The Madison Police Department is teaming up with the community to launch a new initiative that aims to connect police officers with youth through outreach programs, officials announced in a press conference Thursday.

The program, known as the Peacemakers initiative, will be a joint effort of law officers and members of the non-profit group Today Not Tomorrow to provide mentoring for people between the ages of 16 and 29.

Today Not Tomorrow is an organization whose mission is to improve family and community life through educating youth about risky behaviors and the community resources available to them which encourage positive living.

Today Not Tomorrow Executive Director Betty Banks said the Peacemakers will help in creating and improving relationships between police officers and neighborhoods through community forums, “speak outs” and educational vignettes.

“[The initiative] will enable participants to better understand the philosophy, values and practices of [MPD] and also enable the police department to better understand the values, cultural practices and perceptions of the neighborhoods,” Banks said. “This will take place from a proactive approach versus a reactive approach of coming together around one specific incident.”

She said the project will initially focus on four neighborhoods: Marquette-Williamson, Darbo-Worthington, Theresa Terrace and Bram’s Addition.

Jeanne Erickson, director of Operations Outreach Programming at Today Not Tomorrow, said officials acknowledge the large student population in Madison, and the program will provide outreach for lower State Street as well.
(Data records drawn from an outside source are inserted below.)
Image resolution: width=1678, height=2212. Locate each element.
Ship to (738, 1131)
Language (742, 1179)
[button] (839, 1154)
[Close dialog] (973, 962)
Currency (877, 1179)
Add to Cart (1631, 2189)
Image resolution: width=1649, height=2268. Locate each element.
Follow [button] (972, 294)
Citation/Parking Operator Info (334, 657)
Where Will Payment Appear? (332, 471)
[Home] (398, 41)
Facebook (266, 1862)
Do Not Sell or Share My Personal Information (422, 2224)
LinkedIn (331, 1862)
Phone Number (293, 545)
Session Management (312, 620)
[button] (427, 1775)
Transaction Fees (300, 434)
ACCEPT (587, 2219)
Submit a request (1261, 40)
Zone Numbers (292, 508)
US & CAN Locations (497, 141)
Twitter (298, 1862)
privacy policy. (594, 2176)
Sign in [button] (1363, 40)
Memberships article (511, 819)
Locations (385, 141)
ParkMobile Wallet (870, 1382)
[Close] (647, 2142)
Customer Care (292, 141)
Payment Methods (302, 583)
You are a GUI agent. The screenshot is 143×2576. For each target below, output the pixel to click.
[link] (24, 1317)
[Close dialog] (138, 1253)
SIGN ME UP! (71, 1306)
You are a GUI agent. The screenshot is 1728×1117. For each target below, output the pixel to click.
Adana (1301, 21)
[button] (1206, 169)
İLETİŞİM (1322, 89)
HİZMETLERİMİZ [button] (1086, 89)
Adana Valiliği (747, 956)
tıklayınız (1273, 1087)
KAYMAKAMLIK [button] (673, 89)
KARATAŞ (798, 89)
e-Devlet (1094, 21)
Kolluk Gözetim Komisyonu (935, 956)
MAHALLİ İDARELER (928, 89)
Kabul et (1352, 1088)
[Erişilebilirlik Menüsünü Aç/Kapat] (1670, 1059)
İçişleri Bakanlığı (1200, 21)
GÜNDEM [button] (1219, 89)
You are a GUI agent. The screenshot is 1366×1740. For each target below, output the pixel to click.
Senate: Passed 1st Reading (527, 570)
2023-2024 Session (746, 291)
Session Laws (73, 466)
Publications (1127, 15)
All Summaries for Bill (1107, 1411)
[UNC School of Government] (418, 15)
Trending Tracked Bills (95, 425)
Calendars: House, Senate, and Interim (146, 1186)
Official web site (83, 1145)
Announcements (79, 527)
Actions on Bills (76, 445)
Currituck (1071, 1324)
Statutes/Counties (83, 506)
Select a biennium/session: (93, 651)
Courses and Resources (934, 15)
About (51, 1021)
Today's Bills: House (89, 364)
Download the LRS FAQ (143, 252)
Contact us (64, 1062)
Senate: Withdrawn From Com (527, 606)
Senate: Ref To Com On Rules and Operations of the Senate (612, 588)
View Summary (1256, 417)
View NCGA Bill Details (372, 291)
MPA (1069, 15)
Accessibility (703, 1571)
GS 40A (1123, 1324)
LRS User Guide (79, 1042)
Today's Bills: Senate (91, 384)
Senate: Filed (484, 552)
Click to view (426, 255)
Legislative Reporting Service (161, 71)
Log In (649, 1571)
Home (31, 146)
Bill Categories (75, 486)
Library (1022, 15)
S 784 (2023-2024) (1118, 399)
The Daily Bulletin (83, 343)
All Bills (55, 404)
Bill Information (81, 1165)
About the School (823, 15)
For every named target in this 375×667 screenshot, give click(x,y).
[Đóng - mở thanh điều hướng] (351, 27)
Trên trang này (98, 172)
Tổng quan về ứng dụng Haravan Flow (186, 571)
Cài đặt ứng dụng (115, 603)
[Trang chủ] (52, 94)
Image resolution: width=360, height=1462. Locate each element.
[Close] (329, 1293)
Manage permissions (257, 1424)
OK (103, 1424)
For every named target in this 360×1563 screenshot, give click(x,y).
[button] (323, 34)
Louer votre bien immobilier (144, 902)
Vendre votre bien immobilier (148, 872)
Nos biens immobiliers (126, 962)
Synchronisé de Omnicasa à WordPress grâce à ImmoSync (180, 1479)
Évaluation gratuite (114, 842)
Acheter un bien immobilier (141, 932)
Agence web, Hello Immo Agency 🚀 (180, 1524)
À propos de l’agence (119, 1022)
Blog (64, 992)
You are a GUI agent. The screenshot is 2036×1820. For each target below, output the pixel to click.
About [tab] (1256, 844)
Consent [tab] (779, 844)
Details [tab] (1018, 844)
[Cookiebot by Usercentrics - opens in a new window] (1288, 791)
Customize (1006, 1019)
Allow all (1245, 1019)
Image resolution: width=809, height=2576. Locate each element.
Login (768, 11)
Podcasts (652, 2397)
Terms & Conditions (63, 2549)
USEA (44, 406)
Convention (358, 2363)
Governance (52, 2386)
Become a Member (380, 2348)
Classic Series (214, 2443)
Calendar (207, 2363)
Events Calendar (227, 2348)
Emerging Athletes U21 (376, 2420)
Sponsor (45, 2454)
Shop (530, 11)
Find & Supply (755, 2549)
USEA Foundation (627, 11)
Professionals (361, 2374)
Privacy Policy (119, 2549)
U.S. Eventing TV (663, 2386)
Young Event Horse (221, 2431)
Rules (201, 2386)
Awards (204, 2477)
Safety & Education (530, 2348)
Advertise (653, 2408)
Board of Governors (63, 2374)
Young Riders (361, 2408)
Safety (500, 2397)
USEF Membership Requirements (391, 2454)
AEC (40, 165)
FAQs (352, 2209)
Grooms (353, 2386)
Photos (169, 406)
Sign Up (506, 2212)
Madison Police Department spokesperson Joel DeSpain said one of the problems police have seen on lower State Street is youth acting out because they are in an area where no one knows who they are. He said when kids are in their own neighborhoods, they tend to be well behaved, but once they enter an unfamiliar area like State Street, they act as if no one is monitoring their behavior.

DeSpain said the program would connect these kids with police officers and other influential community members. He said he hopes that by doing so, kids would know police are looking out for them, no matter what neighborhood they are in.

Interim MPD Chief Randy Gaber said police will also try to reach youth through social media outlets such as Twitter and Facebook.

Gaber said it is important for the police to look at issues from the community members’ perspectives, as well as for community members to understand the perspective of the police. He said when this occurs, it is easier for the police to form long term relationships with community members, resulting in more trust.

Gaber said although it may take time for these long term relationships to form, once they do, “the sky is the limit.”